Directions —
Compute how many lines in the entries below include the string "computer". Only the number is wanted.

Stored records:

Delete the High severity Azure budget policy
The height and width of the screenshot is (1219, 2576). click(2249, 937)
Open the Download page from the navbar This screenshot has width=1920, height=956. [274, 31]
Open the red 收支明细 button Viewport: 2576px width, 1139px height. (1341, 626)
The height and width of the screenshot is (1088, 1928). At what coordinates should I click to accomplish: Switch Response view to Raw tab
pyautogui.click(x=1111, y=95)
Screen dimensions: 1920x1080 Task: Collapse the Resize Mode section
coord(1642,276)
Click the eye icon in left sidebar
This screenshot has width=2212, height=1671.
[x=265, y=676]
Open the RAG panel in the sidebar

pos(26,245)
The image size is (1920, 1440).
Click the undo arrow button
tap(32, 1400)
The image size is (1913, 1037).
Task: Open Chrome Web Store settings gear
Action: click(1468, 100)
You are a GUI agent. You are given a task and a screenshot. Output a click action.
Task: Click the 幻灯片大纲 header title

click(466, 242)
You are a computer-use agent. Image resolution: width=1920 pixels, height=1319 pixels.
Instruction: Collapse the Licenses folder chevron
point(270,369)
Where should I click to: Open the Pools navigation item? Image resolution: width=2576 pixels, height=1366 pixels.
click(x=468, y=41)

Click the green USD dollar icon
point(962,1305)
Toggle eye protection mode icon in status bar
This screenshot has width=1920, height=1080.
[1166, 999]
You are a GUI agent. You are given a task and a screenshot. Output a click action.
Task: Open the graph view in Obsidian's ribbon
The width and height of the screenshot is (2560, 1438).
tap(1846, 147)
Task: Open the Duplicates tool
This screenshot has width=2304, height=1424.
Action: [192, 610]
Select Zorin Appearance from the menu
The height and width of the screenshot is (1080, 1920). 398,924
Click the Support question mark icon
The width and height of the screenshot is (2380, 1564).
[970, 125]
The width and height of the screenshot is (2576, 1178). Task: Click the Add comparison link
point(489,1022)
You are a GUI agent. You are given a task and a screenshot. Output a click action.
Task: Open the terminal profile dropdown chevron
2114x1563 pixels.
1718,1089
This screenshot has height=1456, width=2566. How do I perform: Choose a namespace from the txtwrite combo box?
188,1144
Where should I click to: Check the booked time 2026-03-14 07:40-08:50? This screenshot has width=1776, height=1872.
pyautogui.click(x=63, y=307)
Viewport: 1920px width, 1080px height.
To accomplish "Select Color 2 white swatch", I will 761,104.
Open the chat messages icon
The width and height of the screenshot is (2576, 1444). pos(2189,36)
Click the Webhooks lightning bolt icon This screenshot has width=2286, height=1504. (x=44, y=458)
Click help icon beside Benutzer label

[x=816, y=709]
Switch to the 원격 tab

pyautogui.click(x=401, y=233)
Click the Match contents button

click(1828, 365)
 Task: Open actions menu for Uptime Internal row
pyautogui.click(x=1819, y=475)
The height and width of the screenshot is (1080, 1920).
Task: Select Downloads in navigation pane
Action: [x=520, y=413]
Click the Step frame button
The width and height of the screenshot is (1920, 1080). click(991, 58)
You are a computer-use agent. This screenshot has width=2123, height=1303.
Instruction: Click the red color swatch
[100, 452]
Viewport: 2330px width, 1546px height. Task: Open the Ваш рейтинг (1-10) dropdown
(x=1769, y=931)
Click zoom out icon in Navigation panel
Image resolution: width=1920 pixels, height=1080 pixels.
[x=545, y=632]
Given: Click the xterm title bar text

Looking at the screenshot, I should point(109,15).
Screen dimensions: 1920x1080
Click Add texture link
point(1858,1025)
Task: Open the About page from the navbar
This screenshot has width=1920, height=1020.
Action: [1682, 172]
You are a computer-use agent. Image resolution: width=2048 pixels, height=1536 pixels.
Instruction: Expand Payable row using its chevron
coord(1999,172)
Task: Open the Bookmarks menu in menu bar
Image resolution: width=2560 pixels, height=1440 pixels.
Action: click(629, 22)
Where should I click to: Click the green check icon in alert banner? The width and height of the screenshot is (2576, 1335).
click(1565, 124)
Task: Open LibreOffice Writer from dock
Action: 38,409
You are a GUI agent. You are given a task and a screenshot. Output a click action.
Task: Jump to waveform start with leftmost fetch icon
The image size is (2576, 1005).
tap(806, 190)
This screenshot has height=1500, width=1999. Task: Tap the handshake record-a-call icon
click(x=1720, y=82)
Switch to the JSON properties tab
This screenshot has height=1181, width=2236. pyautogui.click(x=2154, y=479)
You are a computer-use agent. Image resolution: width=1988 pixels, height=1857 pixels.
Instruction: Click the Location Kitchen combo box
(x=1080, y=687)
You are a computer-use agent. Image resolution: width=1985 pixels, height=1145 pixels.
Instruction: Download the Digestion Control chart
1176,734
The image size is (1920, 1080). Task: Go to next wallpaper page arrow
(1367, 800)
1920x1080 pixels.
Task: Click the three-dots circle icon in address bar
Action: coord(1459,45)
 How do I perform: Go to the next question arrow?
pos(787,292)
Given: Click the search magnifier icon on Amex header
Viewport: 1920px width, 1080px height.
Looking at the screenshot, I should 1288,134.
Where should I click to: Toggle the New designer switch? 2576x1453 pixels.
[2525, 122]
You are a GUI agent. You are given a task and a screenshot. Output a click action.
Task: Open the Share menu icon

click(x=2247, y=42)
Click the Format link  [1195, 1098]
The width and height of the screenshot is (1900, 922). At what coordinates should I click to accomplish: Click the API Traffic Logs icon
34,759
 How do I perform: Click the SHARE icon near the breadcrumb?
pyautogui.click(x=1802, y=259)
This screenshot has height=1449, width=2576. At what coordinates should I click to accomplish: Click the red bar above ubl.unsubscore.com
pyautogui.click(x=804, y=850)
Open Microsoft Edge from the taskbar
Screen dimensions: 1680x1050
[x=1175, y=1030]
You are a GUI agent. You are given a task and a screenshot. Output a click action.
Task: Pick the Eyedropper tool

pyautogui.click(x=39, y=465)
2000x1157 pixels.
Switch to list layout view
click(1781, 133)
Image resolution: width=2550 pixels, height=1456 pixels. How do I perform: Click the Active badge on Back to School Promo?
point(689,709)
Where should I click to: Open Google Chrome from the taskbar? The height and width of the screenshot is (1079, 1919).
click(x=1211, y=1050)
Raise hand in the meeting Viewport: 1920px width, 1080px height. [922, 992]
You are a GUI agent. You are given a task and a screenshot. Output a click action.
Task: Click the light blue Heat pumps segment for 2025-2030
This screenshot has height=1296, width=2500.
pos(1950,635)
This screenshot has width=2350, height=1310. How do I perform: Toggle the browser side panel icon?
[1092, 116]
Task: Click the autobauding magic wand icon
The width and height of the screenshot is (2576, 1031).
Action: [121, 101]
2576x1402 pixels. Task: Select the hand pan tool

Task output —
5